>> START Exercise data

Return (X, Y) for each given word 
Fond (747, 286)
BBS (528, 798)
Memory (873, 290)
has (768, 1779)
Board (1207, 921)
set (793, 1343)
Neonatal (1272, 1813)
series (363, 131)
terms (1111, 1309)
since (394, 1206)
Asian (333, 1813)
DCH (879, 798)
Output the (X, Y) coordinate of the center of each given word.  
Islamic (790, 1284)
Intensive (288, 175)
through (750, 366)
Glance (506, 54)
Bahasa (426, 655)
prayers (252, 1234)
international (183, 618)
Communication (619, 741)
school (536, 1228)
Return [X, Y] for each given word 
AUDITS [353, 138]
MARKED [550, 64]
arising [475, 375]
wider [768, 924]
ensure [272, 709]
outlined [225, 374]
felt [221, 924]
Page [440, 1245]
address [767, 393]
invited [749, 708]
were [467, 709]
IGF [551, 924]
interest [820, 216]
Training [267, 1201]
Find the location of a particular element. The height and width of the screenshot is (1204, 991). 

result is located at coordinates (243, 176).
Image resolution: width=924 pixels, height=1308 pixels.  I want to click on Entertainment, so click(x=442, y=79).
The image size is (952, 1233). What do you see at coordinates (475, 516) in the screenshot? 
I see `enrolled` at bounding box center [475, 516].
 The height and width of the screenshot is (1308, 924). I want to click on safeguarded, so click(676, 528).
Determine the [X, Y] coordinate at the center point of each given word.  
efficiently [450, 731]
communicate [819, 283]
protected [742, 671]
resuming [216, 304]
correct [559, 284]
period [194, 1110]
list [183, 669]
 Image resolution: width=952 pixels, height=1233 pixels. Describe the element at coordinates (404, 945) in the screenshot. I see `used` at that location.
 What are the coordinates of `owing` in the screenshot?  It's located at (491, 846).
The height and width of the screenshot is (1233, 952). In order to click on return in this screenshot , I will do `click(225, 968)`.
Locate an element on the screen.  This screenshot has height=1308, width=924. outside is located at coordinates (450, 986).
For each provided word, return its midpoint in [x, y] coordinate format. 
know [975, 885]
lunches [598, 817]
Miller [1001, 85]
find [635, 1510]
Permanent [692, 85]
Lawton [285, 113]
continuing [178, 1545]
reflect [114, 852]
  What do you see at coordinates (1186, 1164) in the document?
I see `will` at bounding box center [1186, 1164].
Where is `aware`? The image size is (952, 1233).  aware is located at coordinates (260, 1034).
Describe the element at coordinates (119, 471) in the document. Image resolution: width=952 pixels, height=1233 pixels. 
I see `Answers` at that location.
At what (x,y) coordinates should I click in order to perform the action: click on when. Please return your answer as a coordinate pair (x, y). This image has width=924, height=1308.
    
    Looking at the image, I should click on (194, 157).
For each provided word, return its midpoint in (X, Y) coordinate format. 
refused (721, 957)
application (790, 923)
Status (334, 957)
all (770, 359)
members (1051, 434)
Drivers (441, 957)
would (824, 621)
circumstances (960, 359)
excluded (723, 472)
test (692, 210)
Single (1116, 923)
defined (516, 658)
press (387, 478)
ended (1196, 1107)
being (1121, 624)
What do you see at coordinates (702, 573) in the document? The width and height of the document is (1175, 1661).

>> END Exercise data

• **The request**:
Reproduce every one of the rows above verbatim, with no changes of any kind.

• **The reply**:
Return (X, Y) for each given word 
Fond (747, 286)
BBS (528, 798)
Memory (873, 290)
has (768, 1779)
Board (1207, 921)
set (793, 1343)
Neonatal (1272, 1813)
series (363, 131)
terms (1111, 1309)
since (394, 1206)
Asian (333, 1813)
DCH (879, 798)
Output the (X, Y) coordinate of the center of each given word.  
Islamic (790, 1284)
Intensive (288, 175)
through (750, 366)
Glance (506, 54)
Bahasa (426, 655)
prayers (252, 1234)
international (183, 618)
Communication (619, 741)
school (536, 1228)
Return [X, Y] for each given word 
AUDITS [353, 138]
MARKED [550, 64]
arising [475, 375]
wider [768, 924]
ensure [272, 709]
outlined [225, 374]
felt [221, 924]
Page [440, 1245]
address [767, 393]
invited [749, 708]
were [467, 709]
IGF [551, 924]
interest [820, 216]
Training [267, 1201]
Find the location of a particular element. The height and width of the screenshot is (1204, 991). 

result is located at coordinates (243, 176).
Image resolution: width=924 pixels, height=1308 pixels.  I want to click on Entertainment, so click(x=442, y=79).
The image size is (952, 1233). What do you see at coordinates (475, 516) in the screenshot? 
I see `enrolled` at bounding box center [475, 516].
 The height and width of the screenshot is (1308, 924). I want to click on safeguarded, so click(676, 528).
Determine the [X, Y] coordinate at the center point of each given word.  
efficiently [450, 731]
communicate [819, 283]
protected [742, 671]
resuming [216, 304]
correct [559, 284]
period [194, 1110]
list [183, 669]
 Image resolution: width=952 pixels, height=1233 pixels. Describe the element at coordinates (404, 945) in the screenshot. I see `used` at that location.
 What are the coordinates of `owing` in the screenshot?  It's located at (491, 846).
The height and width of the screenshot is (1233, 952). In order to click on return in this screenshot , I will do `click(225, 968)`.
Locate an element on the screen.  This screenshot has height=1308, width=924. outside is located at coordinates (450, 986).
For each provided word, return its midpoint in [x, y] coordinate format. 
know [975, 885]
lunches [598, 817]
Miller [1001, 85]
find [635, 1510]
Permanent [692, 85]
Lawton [285, 113]
continuing [178, 1545]
reflect [114, 852]
  What do you see at coordinates (1186, 1164) in the document?
I see `will` at bounding box center [1186, 1164].
Where is `aware`? The image size is (952, 1233).  aware is located at coordinates (260, 1034).
Describe the element at coordinates (119, 471) in the document. Image resolution: width=952 pixels, height=1233 pixels. 
I see `Answers` at that location.
At what (x,y) coordinates should I click in order to perform the action: click on when. Please return your answer as a coordinate pair (x, y). This image has width=924, height=1308.
    
    Looking at the image, I should click on (194, 157).
For each provided word, return its midpoint in (X, Y) coordinate format. 
refused (721, 957)
application (790, 923)
Status (334, 957)
all (770, 359)
members (1051, 434)
Drivers (441, 957)
would (824, 621)
circumstances (960, 359)
excluded (723, 472)
test (692, 210)
Single (1116, 923)
defined (516, 658)
press (387, 478)
ended (1196, 1107)
being (1121, 624)
What do you see at coordinates (702, 573) in the document? The width and height of the document is (1175, 1661).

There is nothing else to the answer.